Three people and more than 40 animals were recently exposed to a rabid cow found in South Carolina, the state Department of Health and Environmental Control said Wednesday.
The calf was sent to the University of Georgia’s lab for testing on Saturday, and was confirmed to have rabies two days later, officials said in a news release.
The animal was discovered near Red Feather Road and Pine Grove Road in Seneca, according to the release. That’s in Oconee County, not far from Lake Hartwell and the Savannah River.
The people were told to seek medical care, health officials said. Further information on their conditions was not available.
In addition to the people, 22 cows and 21 calves in the same pasture were potentially exposed to the deadly virus, according to the release. DHEC said the state of South Carolina veterinarian has been consulted, but information about the fate of the other animals was not available.
There was no word if all of the cows and calves are from the same farm.
The calf was not the only rabid animal recently found in South Carolina.
A raccoon found near Farmfield Road and New Bridge Road in Aiken also tested positive for rabies, according to the release. That’s in an area where there are several horse farms and stables.
While no horses or people are currently known to have been exposed to the rabid raccoon two dogs were potentially exposed, DHEC said. The dogs will be quarantined as required in the South Carolina Rabies Control Act.
The raccoon was sent to DHEC’s lab for testing on Monday, and was confirmed to have rabies a day later, officials said in a news release.

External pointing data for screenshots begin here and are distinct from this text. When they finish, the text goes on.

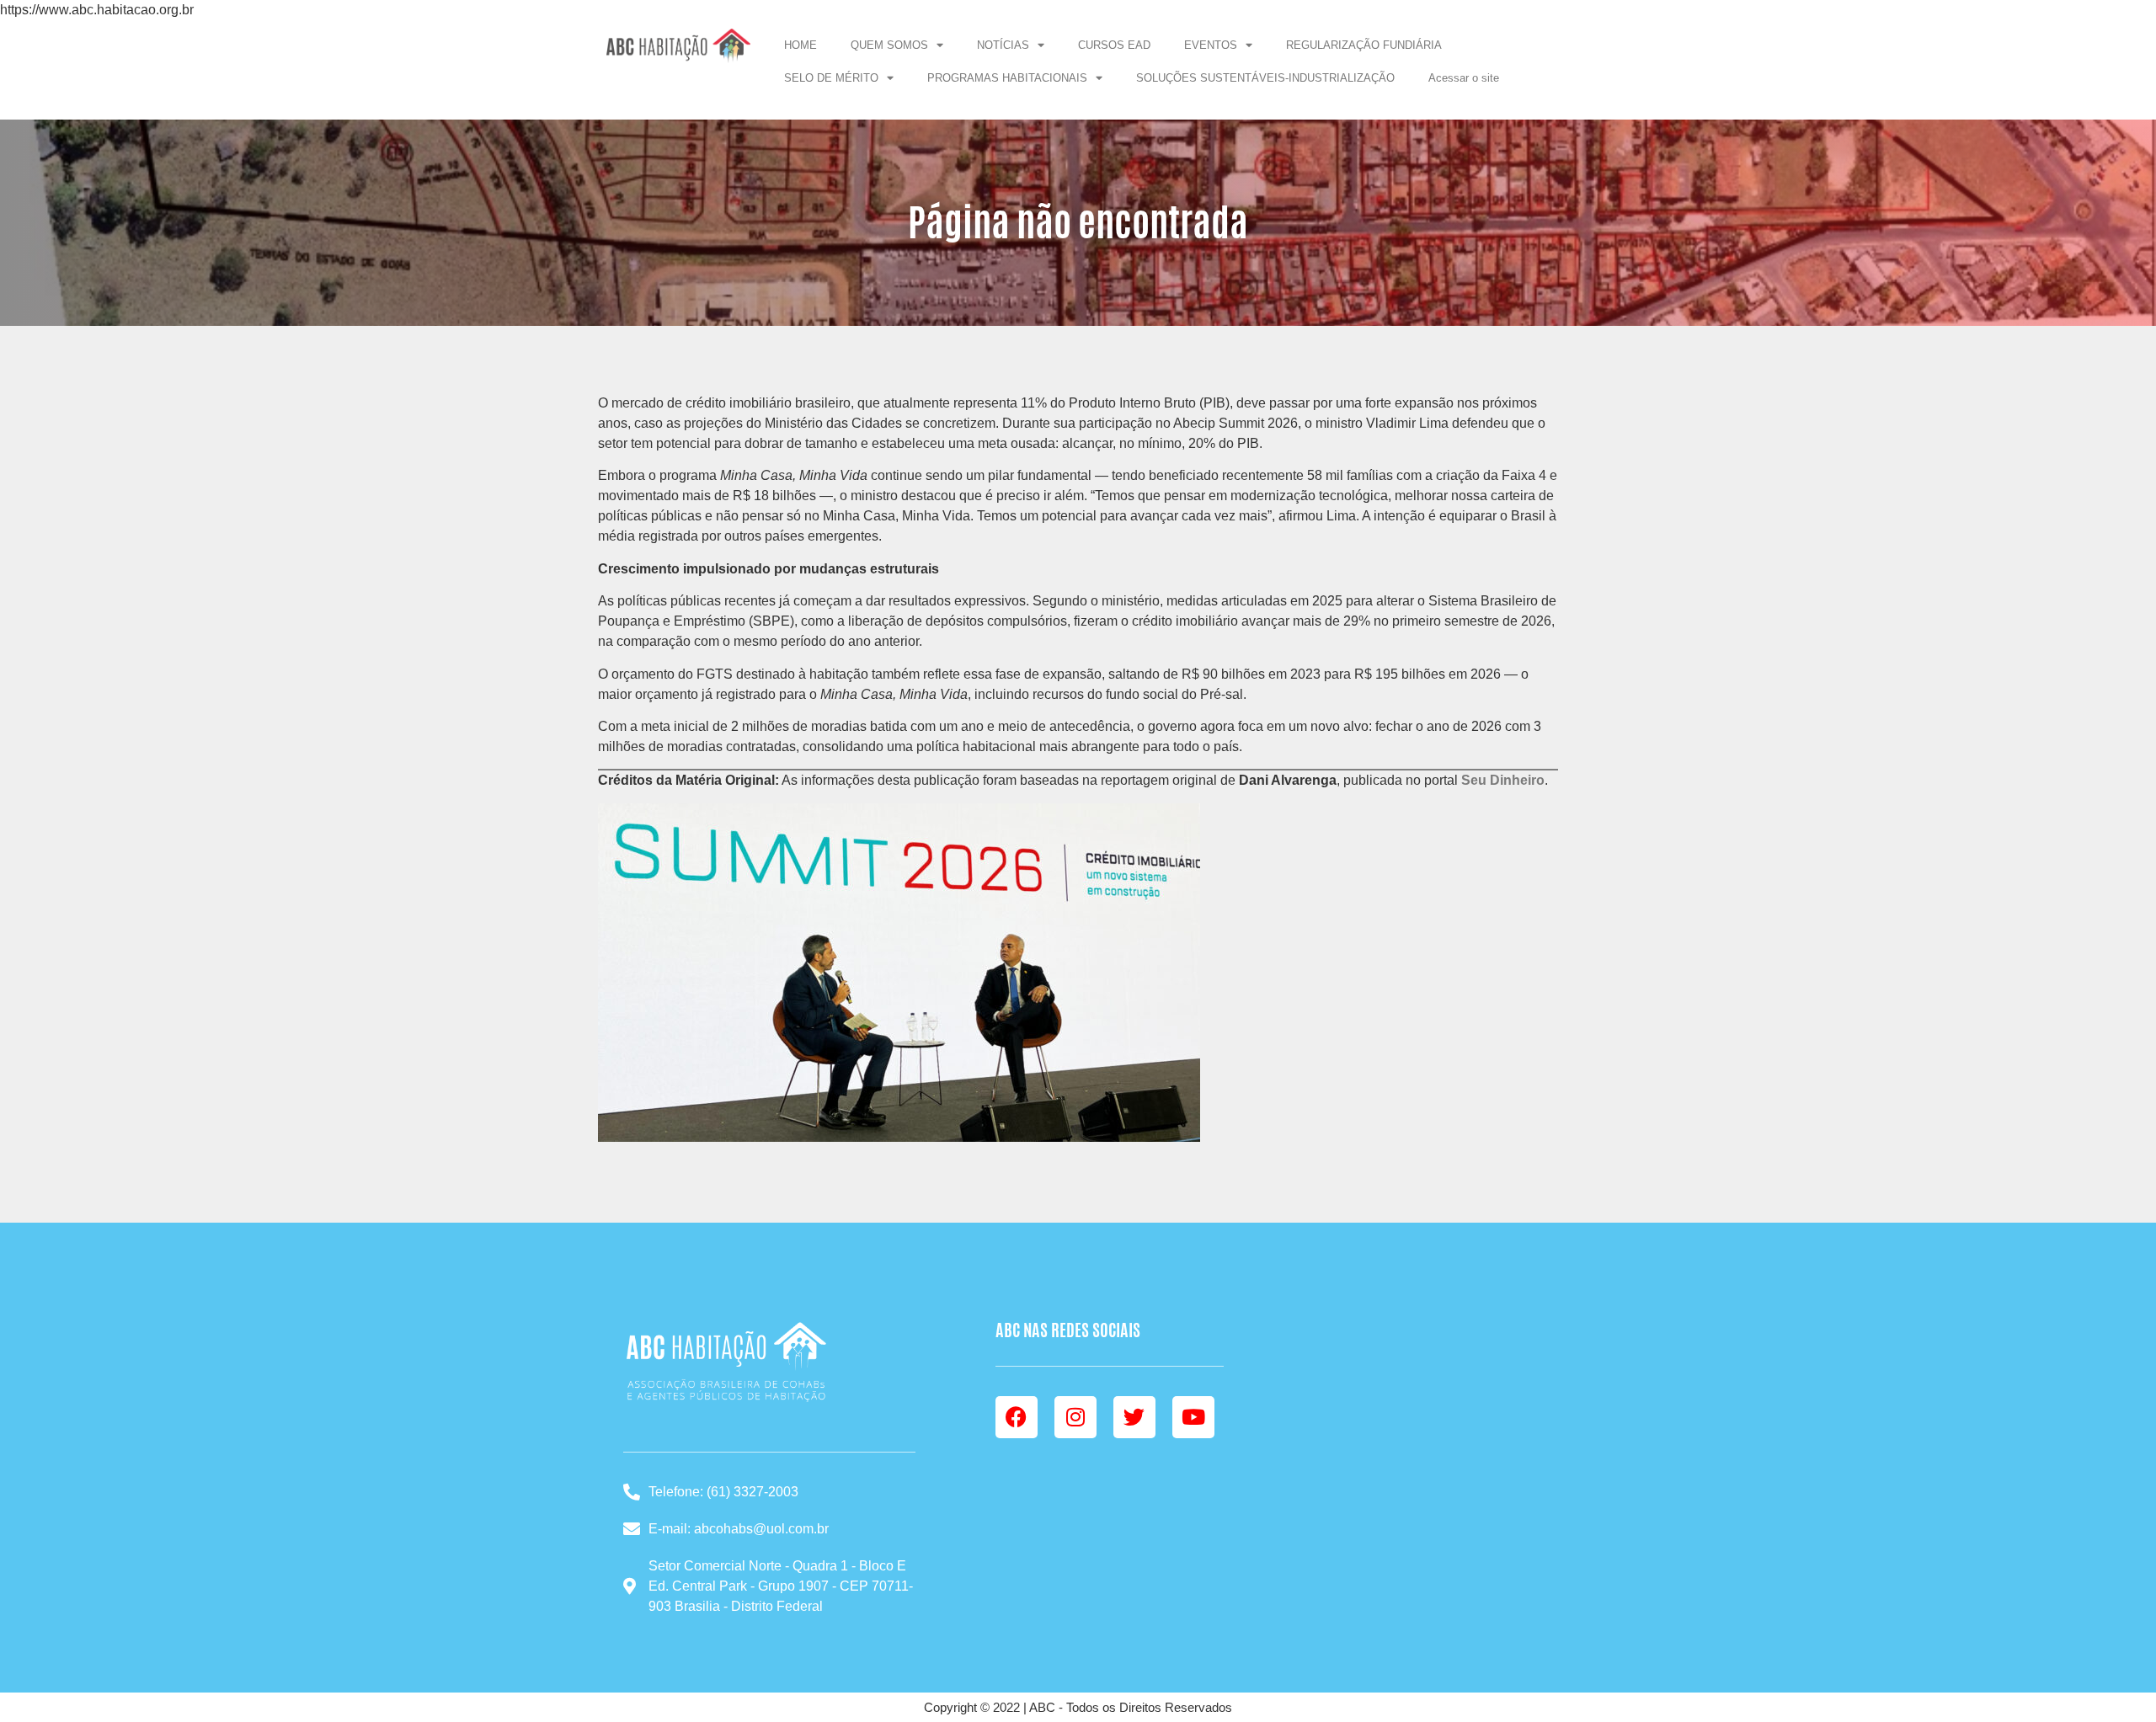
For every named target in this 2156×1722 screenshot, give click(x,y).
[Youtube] (1193, 1417)
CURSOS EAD (1114, 45)
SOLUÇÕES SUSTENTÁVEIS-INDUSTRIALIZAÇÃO (1265, 78)
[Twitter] (1134, 1417)
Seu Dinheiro (1503, 780)
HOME (800, 45)
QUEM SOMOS (889, 45)
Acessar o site (1463, 78)
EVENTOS (1210, 45)
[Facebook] (1016, 1417)
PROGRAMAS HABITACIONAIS (1007, 78)
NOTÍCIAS (1003, 45)
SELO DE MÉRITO (831, 78)
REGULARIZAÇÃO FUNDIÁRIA (1364, 45)
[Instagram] (1075, 1417)
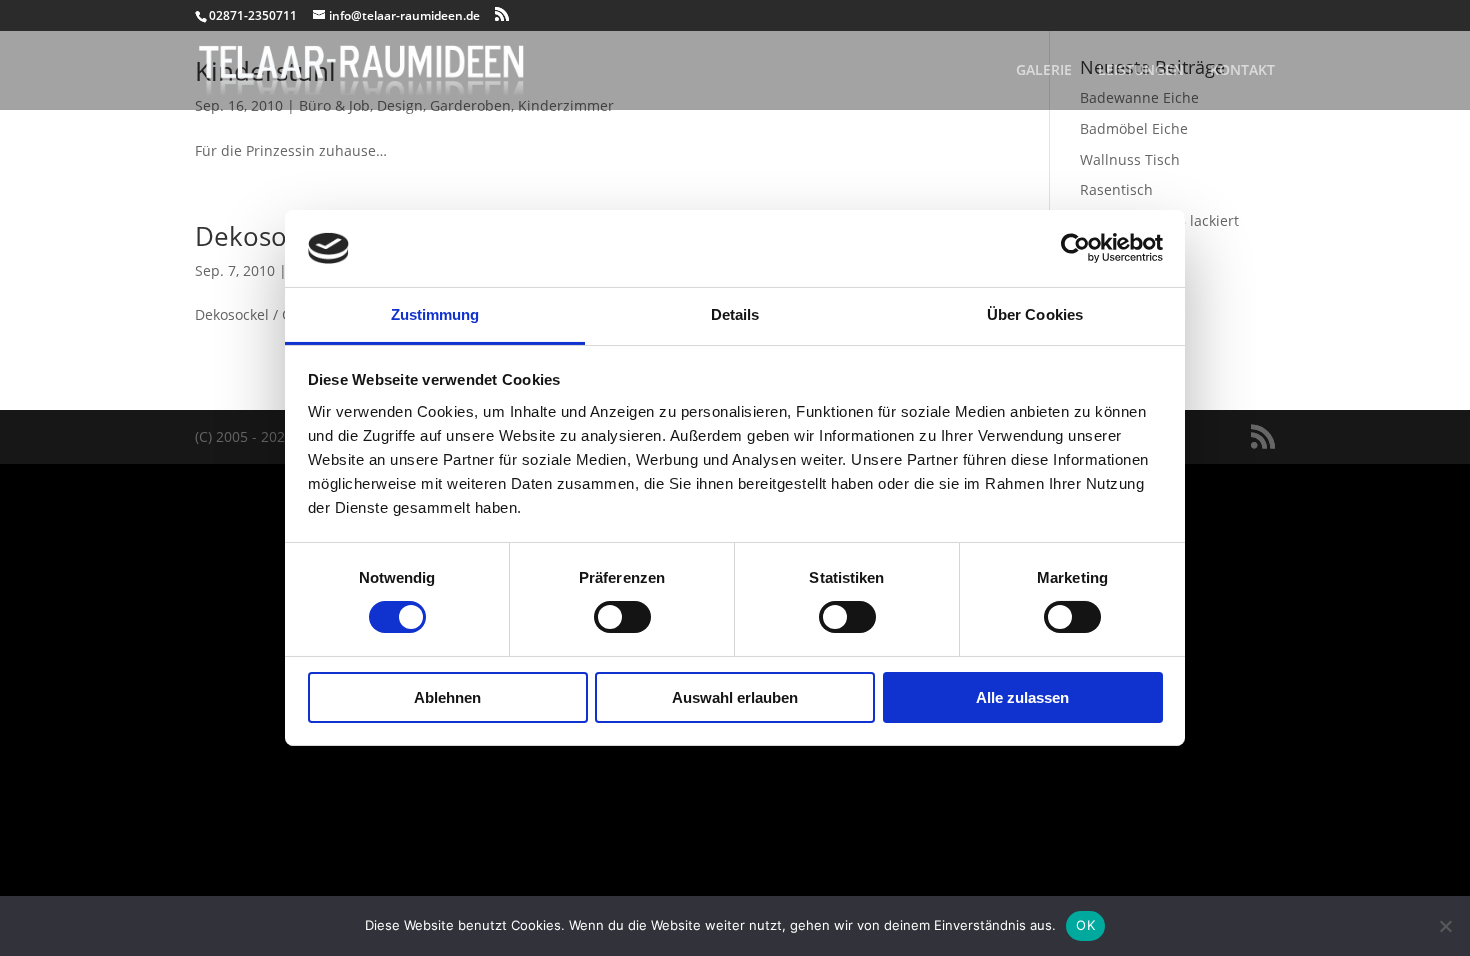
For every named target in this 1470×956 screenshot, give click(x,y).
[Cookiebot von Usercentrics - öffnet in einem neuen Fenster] (1075, 248)
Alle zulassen (1022, 697)
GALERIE (1044, 71)
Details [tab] (735, 314)
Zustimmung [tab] (435, 314)
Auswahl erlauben (735, 697)
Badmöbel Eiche (1134, 128)
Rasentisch (1116, 189)
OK (1085, 925)
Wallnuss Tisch (1130, 159)
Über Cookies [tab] (1035, 314)
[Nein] (1445, 926)
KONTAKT (1242, 71)
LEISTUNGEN (1141, 71)
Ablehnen (447, 697)
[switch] (622, 617)
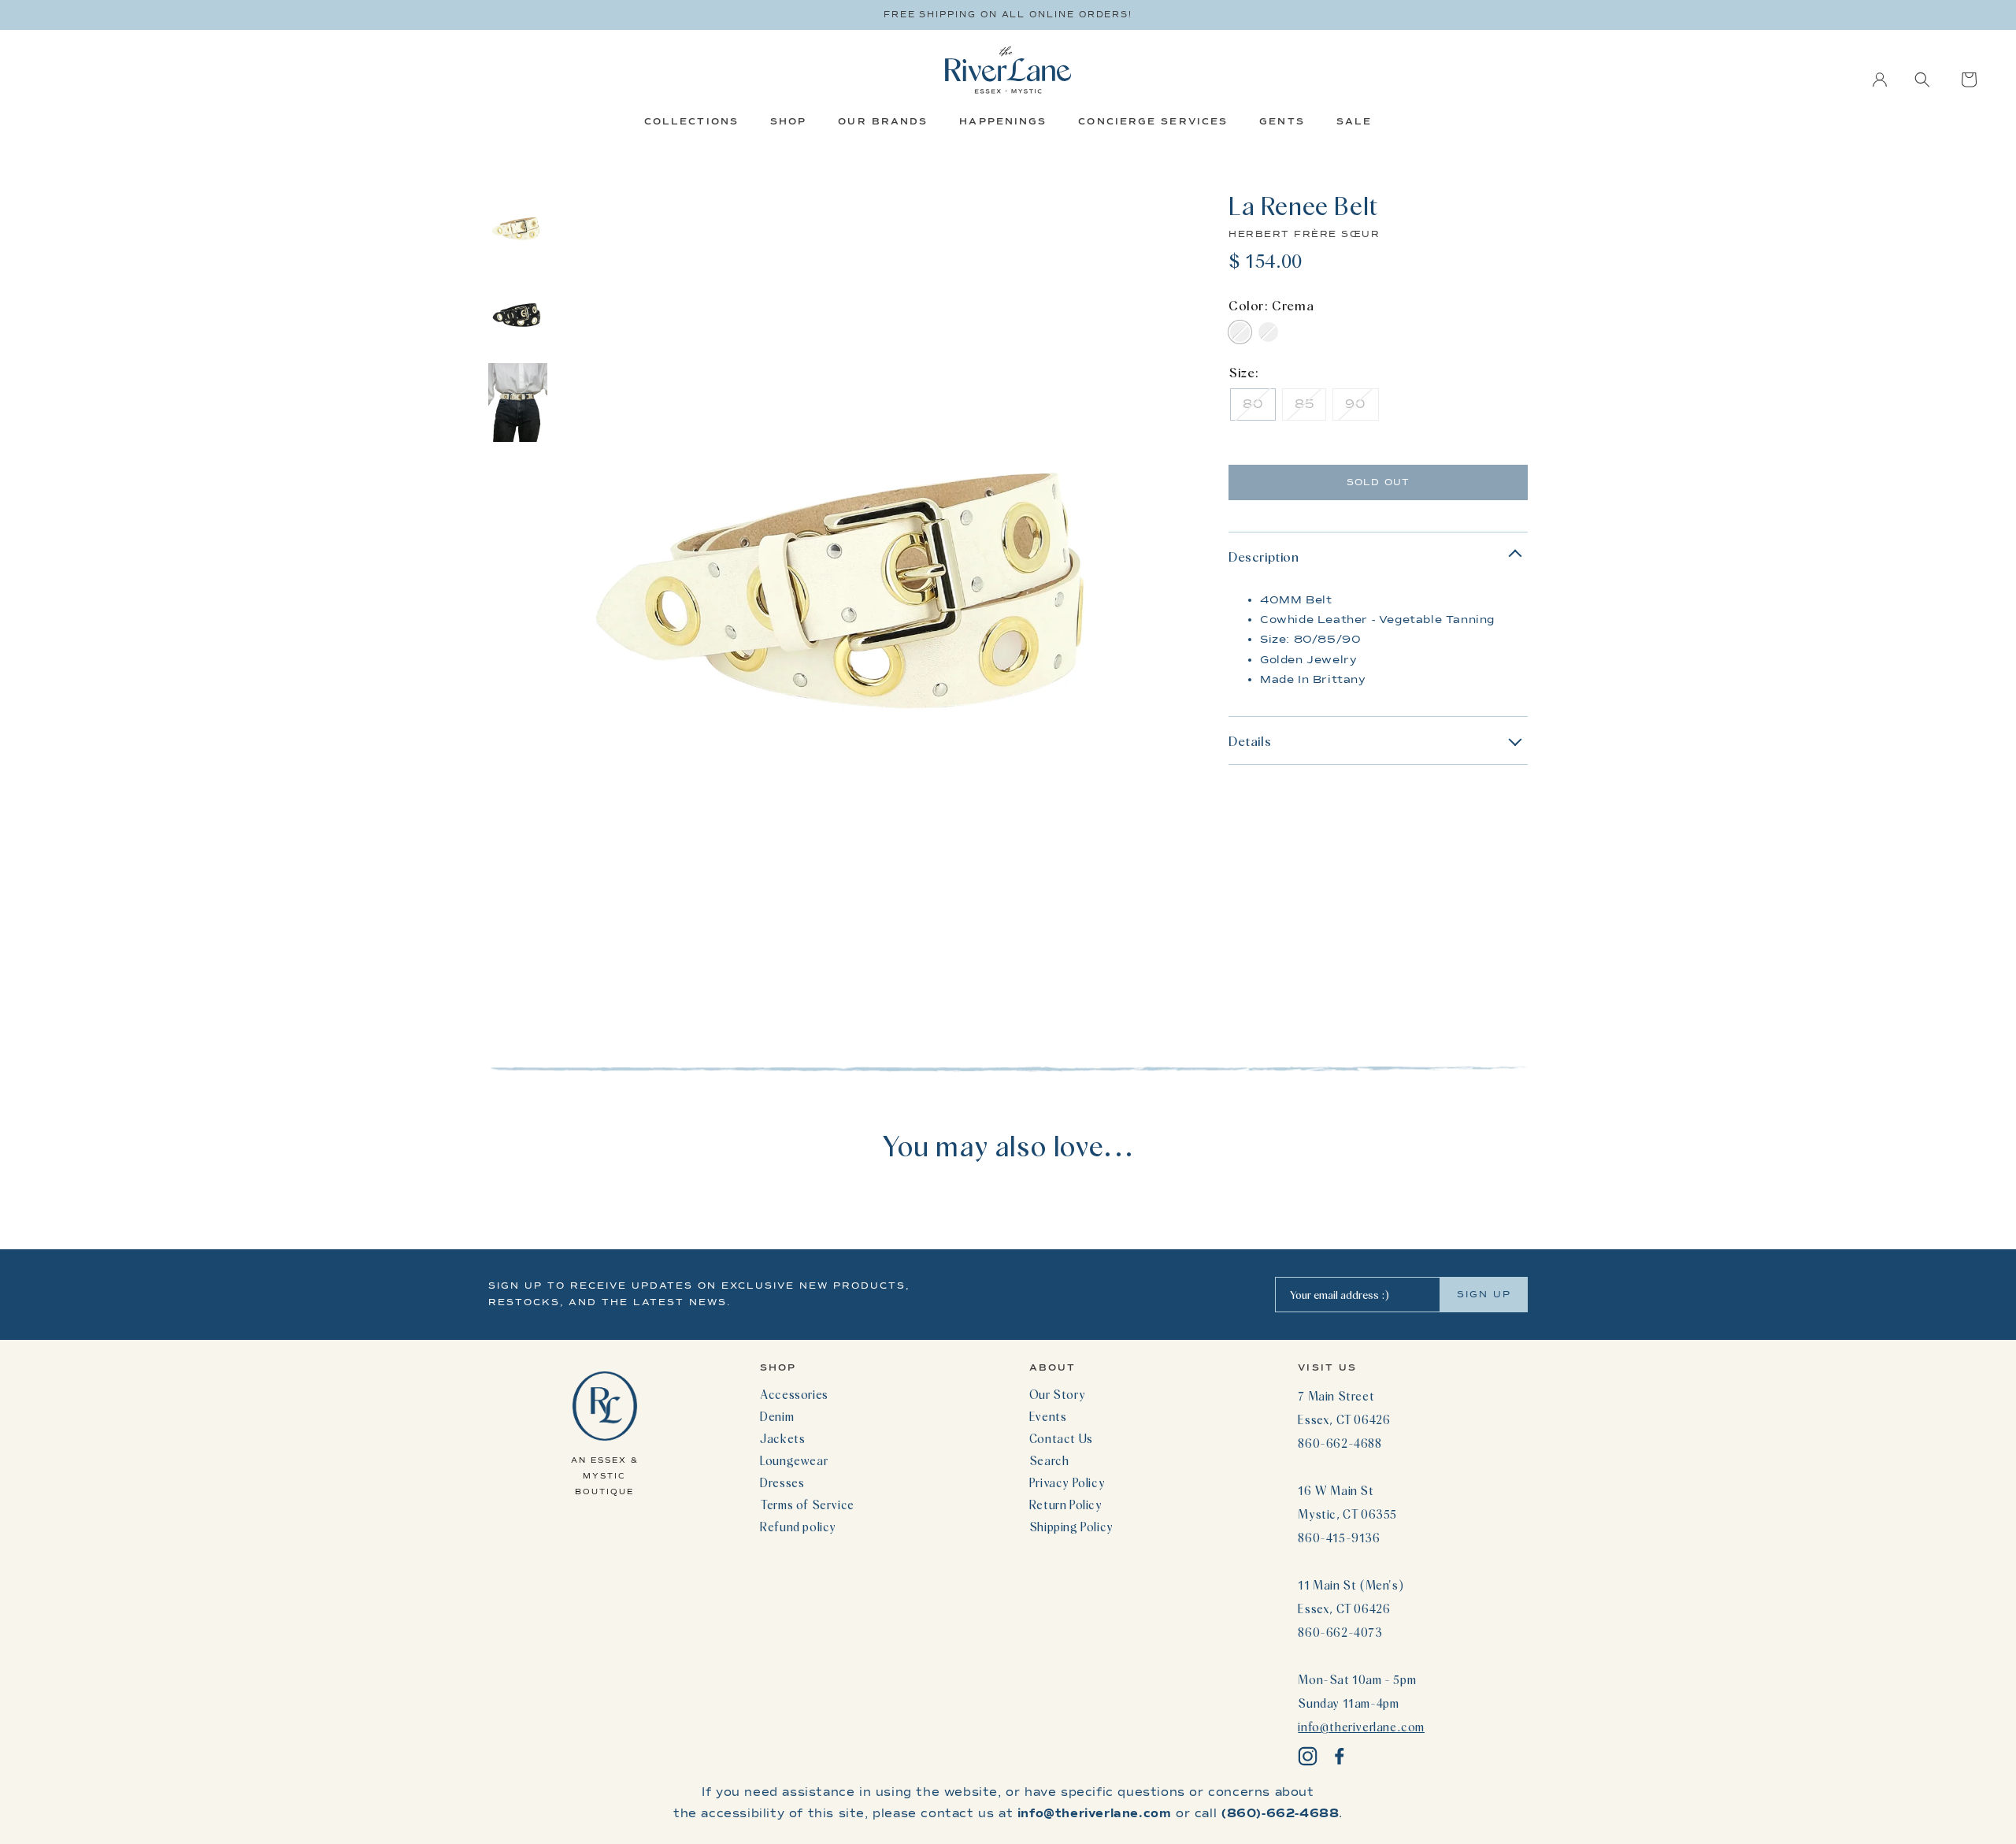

DHEC says if you believe that you, someone you know, or your pets have come in contact with either of the rabid animals, or another animal that potentially has rabies, call the agency’s Environmental Affairs Anderson office at (864) 260-5585 or Aiken Office at (803) 642-1637 during normal business hours (8:30 a.m.-5 p.m., Monday-Friday) or after hours and on holidays at 888-847-0902 (Select Option 2).
Additionally, if you think you’ve been exposed to a rabid animal, immediately wash the affected area with plenty of soap and water, officials said.
Health officials said an exposure is direct contact — possibly through broken skin or mucous membranes in the eyes, nose, or mouth — from a bite, scratch, or contact with saliva, body fluids, or brain/nervous system tissue from an infected or possibly infected animal.
Getting pets vaccinated for rabies is the best way to protect against the deadly virus, DHEC said.
South Carolina law requires all dogs, cats, and ferrets be vaccinated against rabies and re-vaccinated to provide continuous protection, DHEC said.
Livestock are susceptible to rabies and all livestock with USDA approved rabies vaccinations should be vaccinated, according to the release. Cattle and horses, however, are the most frequently reported infected livestock species.
Species for which licensed vaccines are not available (goat and swine), that have frequent contact with humans, or are considered valuable, should also be vaccinated, DHEC said.
“Keeping your pets and livestock current on their rabies vaccination is a responsibility that comes with owning an animal,” DHEC’s Rabies Program Team Leader Terri McCollister said in the release. “It is one of the easiest and most effective ways you can protect yourself, your family, your pets, and your livestock from this fatal disease. That is an investment worth making to provide yourself some peace of mind.”
In South Carolina, rabies is most often found in wildlife such as raccoons, skunks, foxes, and bats, according to the release.
Since 2002, South Carolina has averaged approximately 148 positive cases a year, DHEC said.
There have been 79 cases of rabid animals statewide this year, compared to 101 confirmed rabies cases in South Carolina in 2021, according to the release.